Rewrite the records below, replacing each "Locate an element on the screen" with "Find an element on the display" and keeping everything else unchanged.

PROVIDED DATA:

=== Begin Enclosure ===

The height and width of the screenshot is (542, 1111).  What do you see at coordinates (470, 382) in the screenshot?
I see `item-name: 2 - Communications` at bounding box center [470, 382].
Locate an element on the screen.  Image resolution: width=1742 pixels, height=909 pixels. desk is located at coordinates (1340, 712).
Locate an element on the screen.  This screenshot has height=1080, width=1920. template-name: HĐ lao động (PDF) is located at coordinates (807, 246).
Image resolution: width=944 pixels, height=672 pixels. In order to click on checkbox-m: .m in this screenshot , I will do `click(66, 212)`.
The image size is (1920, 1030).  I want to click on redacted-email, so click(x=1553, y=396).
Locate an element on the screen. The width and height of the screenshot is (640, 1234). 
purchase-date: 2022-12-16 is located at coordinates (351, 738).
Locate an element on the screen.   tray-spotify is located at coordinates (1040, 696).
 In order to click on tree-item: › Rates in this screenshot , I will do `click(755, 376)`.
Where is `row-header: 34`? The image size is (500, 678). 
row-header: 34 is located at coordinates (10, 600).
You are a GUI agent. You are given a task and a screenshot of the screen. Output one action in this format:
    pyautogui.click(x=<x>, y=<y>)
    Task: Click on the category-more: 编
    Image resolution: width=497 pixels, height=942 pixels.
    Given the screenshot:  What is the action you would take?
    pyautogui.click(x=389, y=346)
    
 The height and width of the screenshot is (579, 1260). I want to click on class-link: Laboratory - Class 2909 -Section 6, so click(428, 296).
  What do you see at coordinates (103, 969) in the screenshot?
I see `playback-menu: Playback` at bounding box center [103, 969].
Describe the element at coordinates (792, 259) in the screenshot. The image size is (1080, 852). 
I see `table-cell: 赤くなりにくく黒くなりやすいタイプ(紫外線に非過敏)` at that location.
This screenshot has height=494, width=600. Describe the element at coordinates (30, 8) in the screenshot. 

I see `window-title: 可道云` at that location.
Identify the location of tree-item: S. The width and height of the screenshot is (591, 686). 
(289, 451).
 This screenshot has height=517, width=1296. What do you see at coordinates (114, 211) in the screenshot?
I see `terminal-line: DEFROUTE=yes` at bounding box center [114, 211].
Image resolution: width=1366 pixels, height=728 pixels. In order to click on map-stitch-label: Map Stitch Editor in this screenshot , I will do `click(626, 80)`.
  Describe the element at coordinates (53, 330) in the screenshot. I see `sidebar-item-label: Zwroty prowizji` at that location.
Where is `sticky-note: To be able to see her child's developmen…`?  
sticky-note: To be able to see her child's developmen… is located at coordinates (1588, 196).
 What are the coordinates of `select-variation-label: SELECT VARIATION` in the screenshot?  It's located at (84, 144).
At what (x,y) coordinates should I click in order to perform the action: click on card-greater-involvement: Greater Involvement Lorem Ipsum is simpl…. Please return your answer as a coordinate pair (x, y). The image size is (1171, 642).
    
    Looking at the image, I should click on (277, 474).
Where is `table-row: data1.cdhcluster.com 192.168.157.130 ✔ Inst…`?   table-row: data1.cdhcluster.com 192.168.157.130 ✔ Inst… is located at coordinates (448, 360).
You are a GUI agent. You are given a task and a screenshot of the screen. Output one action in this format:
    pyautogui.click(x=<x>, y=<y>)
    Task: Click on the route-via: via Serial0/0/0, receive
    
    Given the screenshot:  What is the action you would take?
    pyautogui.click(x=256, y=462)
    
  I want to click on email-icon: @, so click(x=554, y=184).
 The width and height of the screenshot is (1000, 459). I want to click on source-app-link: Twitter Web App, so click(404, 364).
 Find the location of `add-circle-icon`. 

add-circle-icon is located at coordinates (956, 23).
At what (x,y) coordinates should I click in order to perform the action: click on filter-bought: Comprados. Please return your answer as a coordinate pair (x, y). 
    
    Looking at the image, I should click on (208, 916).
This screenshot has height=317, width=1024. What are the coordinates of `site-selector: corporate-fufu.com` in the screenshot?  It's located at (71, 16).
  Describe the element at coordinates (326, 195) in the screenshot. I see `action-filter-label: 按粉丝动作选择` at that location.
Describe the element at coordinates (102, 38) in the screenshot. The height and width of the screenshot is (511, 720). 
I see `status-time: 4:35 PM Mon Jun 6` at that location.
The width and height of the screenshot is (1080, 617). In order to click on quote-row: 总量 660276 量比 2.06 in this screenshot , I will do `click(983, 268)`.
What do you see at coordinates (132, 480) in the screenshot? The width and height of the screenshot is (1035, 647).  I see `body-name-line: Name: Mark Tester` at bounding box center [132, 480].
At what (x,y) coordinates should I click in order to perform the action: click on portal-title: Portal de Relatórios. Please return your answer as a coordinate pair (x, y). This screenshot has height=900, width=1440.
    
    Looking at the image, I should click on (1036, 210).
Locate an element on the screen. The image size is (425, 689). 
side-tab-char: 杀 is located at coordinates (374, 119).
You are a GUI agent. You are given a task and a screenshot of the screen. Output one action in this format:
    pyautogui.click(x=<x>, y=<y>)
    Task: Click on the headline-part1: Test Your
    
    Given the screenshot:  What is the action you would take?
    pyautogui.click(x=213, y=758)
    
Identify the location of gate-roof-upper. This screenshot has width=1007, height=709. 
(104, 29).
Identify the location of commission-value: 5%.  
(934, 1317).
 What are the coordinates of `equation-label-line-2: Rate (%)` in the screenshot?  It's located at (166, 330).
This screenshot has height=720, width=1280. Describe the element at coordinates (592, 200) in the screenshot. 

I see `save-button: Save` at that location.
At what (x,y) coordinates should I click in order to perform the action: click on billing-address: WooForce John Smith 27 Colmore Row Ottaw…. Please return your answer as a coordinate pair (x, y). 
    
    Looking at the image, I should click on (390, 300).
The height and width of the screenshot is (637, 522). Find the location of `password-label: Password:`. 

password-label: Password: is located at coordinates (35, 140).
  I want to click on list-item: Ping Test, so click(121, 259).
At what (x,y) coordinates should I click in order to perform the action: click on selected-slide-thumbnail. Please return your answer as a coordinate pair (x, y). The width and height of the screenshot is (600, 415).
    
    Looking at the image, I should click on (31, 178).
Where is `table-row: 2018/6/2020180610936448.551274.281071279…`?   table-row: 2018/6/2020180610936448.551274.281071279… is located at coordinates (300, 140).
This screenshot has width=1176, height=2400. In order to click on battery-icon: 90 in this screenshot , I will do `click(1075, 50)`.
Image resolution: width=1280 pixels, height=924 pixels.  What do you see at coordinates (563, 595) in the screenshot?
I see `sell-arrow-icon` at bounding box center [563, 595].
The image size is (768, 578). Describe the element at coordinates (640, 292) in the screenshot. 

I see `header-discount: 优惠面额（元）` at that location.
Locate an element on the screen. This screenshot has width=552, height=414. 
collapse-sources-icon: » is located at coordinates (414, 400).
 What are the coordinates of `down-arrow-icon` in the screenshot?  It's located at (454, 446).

=== End Enclosure ===

RESPONSE:
The height and width of the screenshot is (542, 1111).  What do you see at coordinates (470, 382) in the screenshot?
I see `item-name: 2 - Communications` at bounding box center [470, 382].
Find an element on the display.  Image resolution: width=1742 pixels, height=909 pixels. desk is located at coordinates (1340, 712).
Find an element on the display.  This screenshot has height=1080, width=1920. template-name: HĐ lao động (PDF) is located at coordinates (807, 246).
Image resolution: width=944 pixels, height=672 pixels. In order to click on checkbox-m: .m in this screenshot , I will do `click(66, 212)`.
The image size is (1920, 1030).  I want to click on redacted-email, so click(x=1553, y=396).
Find an element on the display. The width and height of the screenshot is (640, 1234). 
purchase-date: 2022-12-16 is located at coordinates (351, 738).
Find an element on the display.   tray-spotify is located at coordinates (1040, 696).
 In order to click on tree-item: › Rates in this screenshot , I will do `click(755, 376)`.
Where is `row-header: 34`? The image size is (500, 678). 
row-header: 34 is located at coordinates (10, 600).
You are a GUI agent. You are given a task and a screenshot of the screen. Output one action in this format:
    pyautogui.click(x=<x>, y=<y>)
    Task: Click on the category-more: 编
    Image resolution: width=497 pixels, height=942 pixels.
    Given the screenshot:  What is the action you would take?
    pyautogui.click(x=389, y=346)
    
 The height and width of the screenshot is (579, 1260). I want to click on class-link: Laboratory - Class 2909 -Section 6, so click(428, 296).
  What do you see at coordinates (103, 969) in the screenshot?
I see `playback-menu: Playback` at bounding box center [103, 969].
Describe the element at coordinates (792, 259) in the screenshot. The image size is (1080, 852). 
I see `table-cell: 赤くなりにくく黒くなりやすいタイプ(紫外線に非過敏)` at that location.
This screenshot has height=494, width=600. Describe the element at coordinates (30, 8) in the screenshot. 

I see `window-title: 可道云` at that location.
Identify the location of tree-item: S. The width and height of the screenshot is (591, 686). 
(289, 451).
 This screenshot has height=517, width=1296. What do you see at coordinates (114, 211) in the screenshot?
I see `terminal-line: DEFROUTE=yes` at bounding box center [114, 211].
Image resolution: width=1366 pixels, height=728 pixels. In order to click on map-stitch-label: Map Stitch Editor in this screenshot , I will do `click(626, 80)`.
  Describe the element at coordinates (53, 330) in the screenshot. I see `sidebar-item-label: Zwroty prowizji` at that location.
Where is `sticky-note: To be able to see her child's developmen…`?  
sticky-note: To be able to see her child's developmen… is located at coordinates (1588, 196).
 What are the coordinates of `select-variation-label: SELECT VARIATION` in the screenshot?  It's located at (84, 144).
At what (x,y) coordinates should I click in order to perform the action: click on card-greater-involvement: Greater Involvement Lorem Ipsum is simpl…. Please return your answer as a coordinate pair (x, y). The image size is (1171, 642).
    
    Looking at the image, I should click on (277, 474).
Where is `table-row: data1.cdhcluster.com 192.168.157.130 ✔ Inst…`?   table-row: data1.cdhcluster.com 192.168.157.130 ✔ Inst… is located at coordinates (448, 360).
You are a GUI agent. You are given a task and a screenshot of the screen. Output one action in this format:
    pyautogui.click(x=<x>, y=<y>)
    Task: Click on the route-via: via Serial0/0/0, receive
    
    Given the screenshot:  What is the action you would take?
    pyautogui.click(x=256, y=462)
    
  I want to click on email-icon: @, so click(x=554, y=184).
 The width and height of the screenshot is (1000, 459). I want to click on source-app-link: Twitter Web App, so click(404, 364).
 Find the location of `add-circle-icon`. 

add-circle-icon is located at coordinates (956, 23).
At what (x,y) coordinates should I click in order to perform the action: click on filter-bought: Comprados. Please return your answer as a coordinate pair (x, y). 
    
    Looking at the image, I should click on (208, 916).
This screenshot has height=317, width=1024. What are the coordinates of `site-selector: corporate-fufu.com` in the screenshot?  It's located at (71, 16).
  Describe the element at coordinates (326, 195) in the screenshot. I see `action-filter-label: 按粉丝动作选择` at that location.
Describe the element at coordinates (102, 38) in the screenshot. The height and width of the screenshot is (511, 720). 
I see `status-time: 4:35 PM Mon Jun 6` at that location.
The width and height of the screenshot is (1080, 617). In order to click on quote-row: 总量 660276 量比 2.06 in this screenshot , I will do `click(983, 268)`.
What do you see at coordinates (132, 480) in the screenshot? The width and height of the screenshot is (1035, 647).  I see `body-name-line: Name: Mark Tester` at bounding box center [132, 480].
At what (x,y) coordinates should I click in order to perform the action: click on portal-title: Portal de Relatórios. Please return your answer as a coordinate pair (x, y). This screenshot has height=900, width=1440.
    
    Looking at the image, I should click on (1036, 210).
Find an element on the display. The image size is (425, 689). 
side-tab-char: 杀 is located at coordinates (374, 119).
You are a GUI agent. You are given a task and a screenshot of the screen. Output one action in this format:
    pyautogui.click(x=<x>, y=<y>)
    Task: Click on the headline-part1: Test Your
    
    Given the screenshot:  What is the action you would take?
    pyautogui.click(x=213, y=758)
    
Identify the location of gate-roof-upper. This screenshot has width=1007, height=709. 
(104, 29).
Identify the location of commission-value: 5%.  
(934, 1317).
 What are the coordinates of `equation-label-line-2: Rate (%)` in the screenshot?  It's located at (166, 330).
This screenshot has height=720, width=1280. Describe the element at coordinates (592, 200) in the screenshot. 

I see `save-button: Save` at that location.
At what (x,y) coordinates should I click in order to perform the action: click on billing-address: WooForce John Smith 27 Colmore Row Ottaw…. Please return your answer as a coordinate pair (x, y). 
    
    Looking at the image, I should click on (390, 300).
The height and width of the screenshot is (637, 522). Find the location of `password-label: Password:`. 

password-label: Password: is located at coordinates (35, 140).
  I want to click on list-item: Ping Test, so click(121, 259).
At what (x,y) coordinates should I click in order to perform the action: click on selected-slide-thumbnail. Please return your answer as a coordinate pair (x, y). The width and height of the screenshot is (600, 415).
    
    Looking at the image, I should click on (31, 178).
Where is `table-row: 2018/6/2020180610936448.551274.281071279…`?   table-row: 2018/6/2020180610936448.551274.281071279… is located at coordinates (300, 140).
This screenshot has width=1176, height=2400. In order to click on battery-icon: 90 in this screenshot , I will do `click(1075, 50)`.
Image resolution: width=1280 pixels, height=924 pixels.  What do you see at coordinates (563, 595) in the screenshot?
I see `sell-arrow-icon` at bounding box center [563, 595].
The image size is (768, 578). Describe the element at coordinates (640, 292) in the screenshot. 

I see `header-discount: 优惠面额（元）` at that location.
Find an element on the display. This screenshot has width=552, height=414. 
collapse-sources-icon: » is located at coordinates (414, 400).
 What are the coordinates of `down-arrow-icon` in the screenshot?  It's located at (454, 446).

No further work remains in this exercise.